Solusi dari permasalahan tersebut dirancang berdasarkan kajian teori
pembelajaran dan input dari lapangan. Adapun rancangan solusi yang dimaksud
adalah tindakan berupa penerapan strategi Quantum teaching dan model
pembelajaran kolaboratif dalam mengajarkan materi Pencemaran. Dalam
penerapan strategi dan model tersebut digunakan tindakan siklus dalam setiap
pembelajaran, artinya cara menerapkan model dan strategi pada pembelajaran
34
pertama sama dengan yang diterapkan pada pembelajaran kedua, hanya refleksi
terhadap setiap pembelajaran berbeda, tergantung dari fakta dan interpretasi data
yang ada.
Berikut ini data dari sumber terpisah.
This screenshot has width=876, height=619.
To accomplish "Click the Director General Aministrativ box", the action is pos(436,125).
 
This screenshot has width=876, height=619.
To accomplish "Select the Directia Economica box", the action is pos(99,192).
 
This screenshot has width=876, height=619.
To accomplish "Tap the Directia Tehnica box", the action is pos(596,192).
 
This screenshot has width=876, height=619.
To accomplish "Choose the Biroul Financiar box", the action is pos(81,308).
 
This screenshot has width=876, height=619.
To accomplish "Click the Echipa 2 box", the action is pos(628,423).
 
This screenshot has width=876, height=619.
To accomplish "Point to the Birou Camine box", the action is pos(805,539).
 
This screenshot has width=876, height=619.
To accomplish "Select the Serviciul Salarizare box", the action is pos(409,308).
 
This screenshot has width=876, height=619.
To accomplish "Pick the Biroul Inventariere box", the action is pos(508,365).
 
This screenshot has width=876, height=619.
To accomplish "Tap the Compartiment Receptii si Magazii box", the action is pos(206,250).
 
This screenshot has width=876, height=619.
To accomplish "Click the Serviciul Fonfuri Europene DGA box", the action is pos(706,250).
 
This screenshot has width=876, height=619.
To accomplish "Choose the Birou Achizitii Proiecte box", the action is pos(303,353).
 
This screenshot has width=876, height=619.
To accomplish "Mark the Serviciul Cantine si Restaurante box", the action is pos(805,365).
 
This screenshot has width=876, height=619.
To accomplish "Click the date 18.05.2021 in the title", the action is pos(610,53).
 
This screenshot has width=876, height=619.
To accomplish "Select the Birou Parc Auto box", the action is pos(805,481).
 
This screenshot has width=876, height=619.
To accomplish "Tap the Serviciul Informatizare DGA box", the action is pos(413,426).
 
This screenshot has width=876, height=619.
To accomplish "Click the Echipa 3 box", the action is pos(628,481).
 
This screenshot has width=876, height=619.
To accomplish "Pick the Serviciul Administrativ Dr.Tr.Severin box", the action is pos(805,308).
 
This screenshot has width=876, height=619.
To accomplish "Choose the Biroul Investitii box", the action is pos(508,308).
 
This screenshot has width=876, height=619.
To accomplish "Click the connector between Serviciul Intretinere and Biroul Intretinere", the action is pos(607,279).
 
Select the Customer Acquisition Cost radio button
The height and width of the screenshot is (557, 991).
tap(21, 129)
Hal ini dilakukan agar diperoleh hasil yang maksimal mengenai cara
penggunaan strategi Quantum teaching dan model kolaboratif.
C. Subyek dan Obyek Penelitian.
Subjek penelitian ini adalah siswa kelas VII B SMP Negeri 13 Surakarta,
sedangkan objek penelitian ini adalah hasil belajar materi Pencemaran oleh siswa
serta strategi pembelajaran Quantum teaching dan model pembelajaran
kolaboratif.
D. Data dan Teknik Pengumpulan Data
1. Data Penelitian
Data yang dikumpulkan dalam penelitian ini meliputi data informasi
tentang keadaan siswa dilihat dari aspek kualitatif dan kuantitatif. Data yang
dipakai adalah data primer, yaitu data yang diperoleh peneliti dari lapangan.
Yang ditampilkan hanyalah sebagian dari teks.